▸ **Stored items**
■ ■ ■ ■ ■ ■ ■
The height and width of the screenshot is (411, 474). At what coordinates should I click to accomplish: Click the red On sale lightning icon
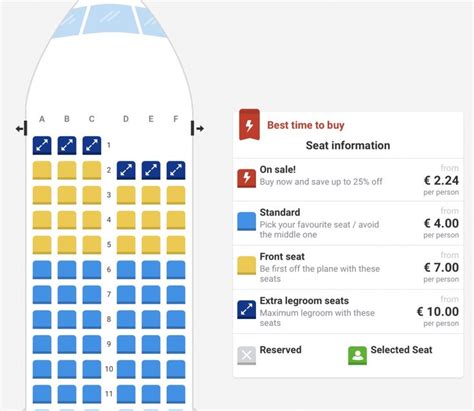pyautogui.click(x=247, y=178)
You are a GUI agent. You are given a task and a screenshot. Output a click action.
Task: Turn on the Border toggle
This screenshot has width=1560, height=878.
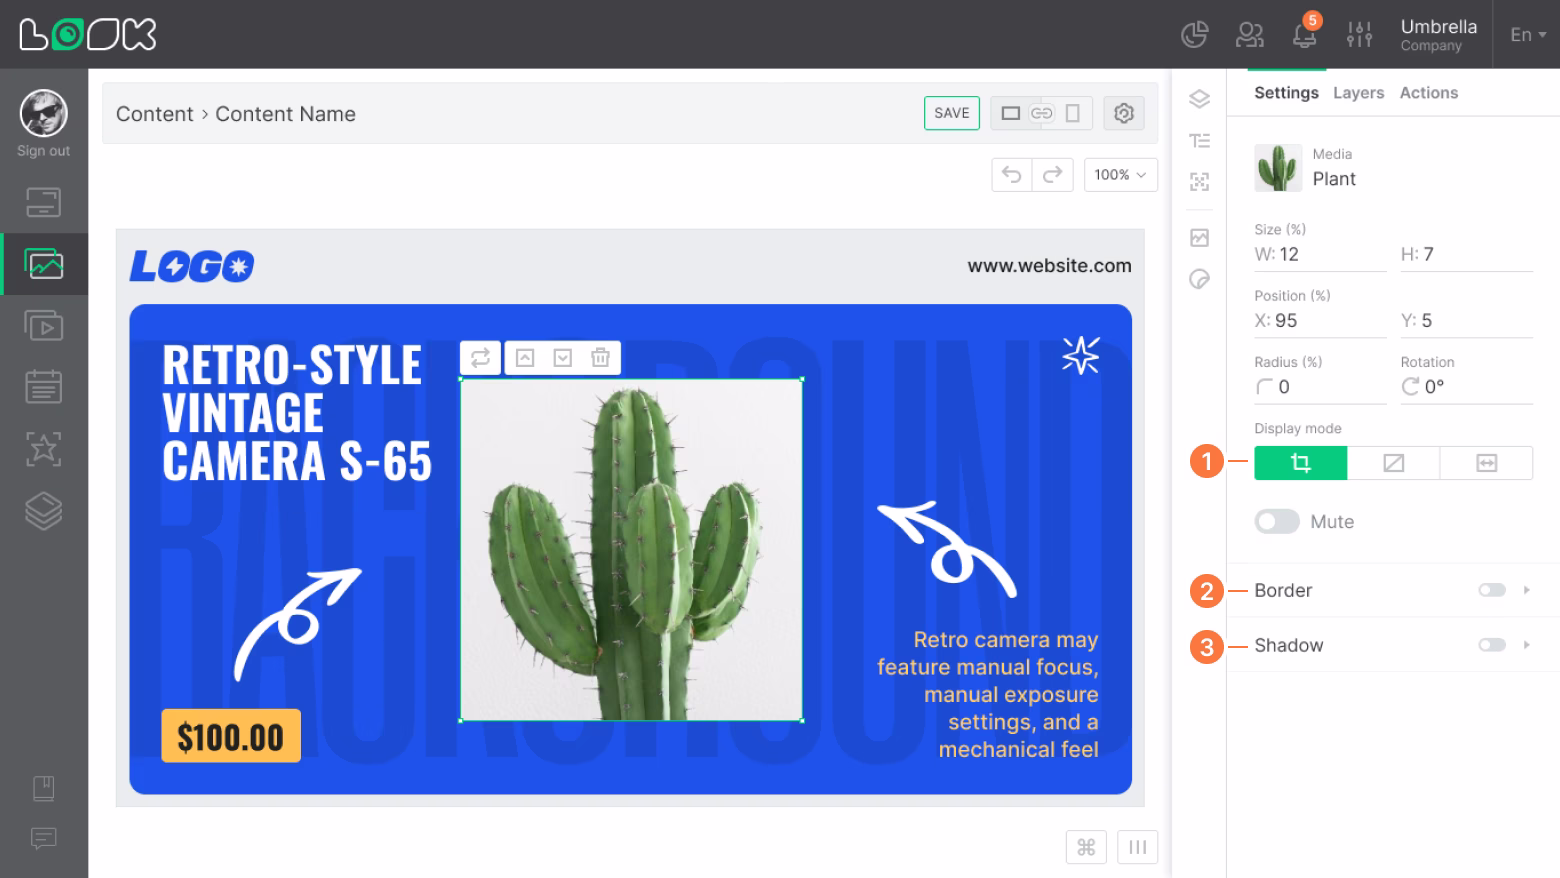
■ ■ ■ ■ ■ ■ ■
▸ **Instructions for the task**
Copy out all of the entries exactly as they stand, with no pictures in your copy.

▸ **Exercise solution**
The height and width of the screenshot is (411, 474). At what coordinates should I click to accomplish: Click the red On sale lightning icon
pyautogui.click(x=247, y=178)
You are a GUI agent. You are given a task and a screenshot. Output a click action.
Task: Turn on the Border toggle
This screenshot has width=1560, height=878.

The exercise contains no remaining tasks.